> [Document passage]:
----------------------------------------

For nearly as long as there has been war, attempts have been made to govern its conduct. However, it took until the 20th century for the legal concept of a “war crime” to come into being. Thanks to an array of multilateral treaties, most notably the Geneva Conventions, military and political leaders can now be prosecuted when they commit atrocities ranging from torture to targeting civilians.
Even in antiquity, war was rarely waged completely without limits. Aristotle, for example, outlined his parameters for a “just war.” And, though fighting could be brutal among the Greek city-states, enemy soldiers customarily accorded each other a proper burial.
In ancient India, meanwhile, the so-called Law Code of Manu prohibited poison-laced and flaming weapons, as well as the killing of captives, whereas Muslim armies in 7th-century Arabia likewise made a point of sparing prisoners of war. Later on, certain European monarchs like French king Charles VII, who ruled during the time of Joan of Arc, attempted to rein in such battlefield excesses as pillaging.
Very few of these restrictions were written down. For the most part, warfare was governed by “unwritten norms and codes of behavior and notions of chivalry and that kind of thing,” says David Bosco, an associate professor of international studies at Indiana University and author of “Rough Justice: The International Criminal Court in a World of Power Politics.”
Abraham Lincoln Issues the Lieber Code
Change finally came in the 19th century, when countries began codifying their armies’ conduct. U.S. President Abraham Lincoln, for one, issued the so-called Lieber Code in 1863. Named for its primary author Francis Lieber, a Columbia Law School professor, the Lieber Code instructed Civil War commanders on how to treat fugitive slaves and Confederate prisoners of war. (Among other things, it also banned the murder and maiming of non-combatants, though not their subjugation through starvation.)

----------------------------------------

Answer these questions from the passage on the history of the laws of war:
1. Which weapons did the Law Code of Manu ban?
2. In what year did Abraham Lincoln issue the Lieber Code?
3. Who was the main author of the Lieber Code?
The records have nothing to do with this.

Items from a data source
----------------------------------------

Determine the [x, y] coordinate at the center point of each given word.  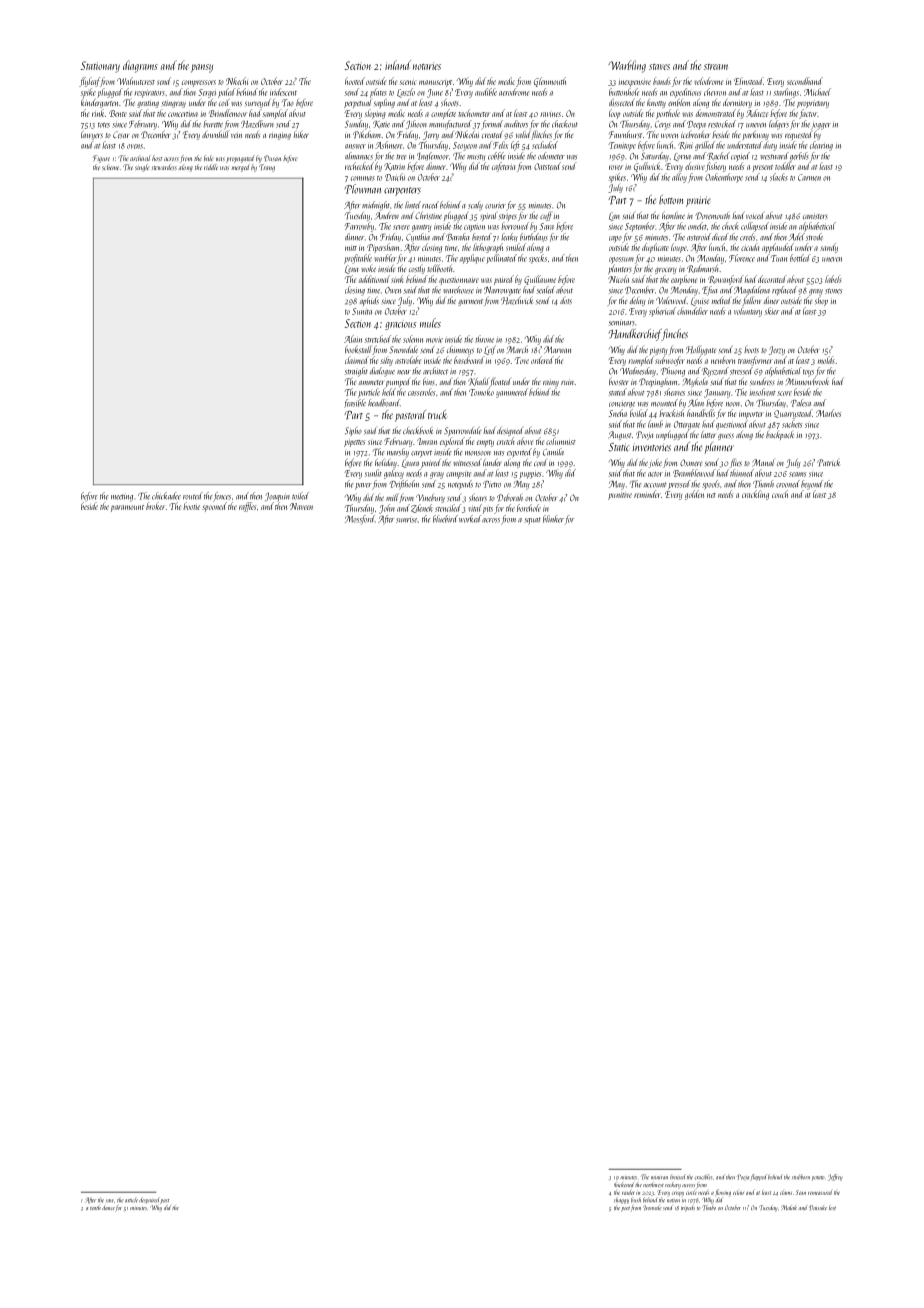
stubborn [801, 1177]
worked [470, 519]
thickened [624, 1184]
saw [109, 1200]
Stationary [100, 67]
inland [398, 65]
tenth [95, 1208]
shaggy [621, 1200]
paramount [127, 508]
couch [780, 494]
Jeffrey [835, 1177]
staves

----------------------------------------

> [Response below]:
1. Poison-laced and flaming weapons.
2. 1863.
3. Francis Lieber, a Columbia Law School professor.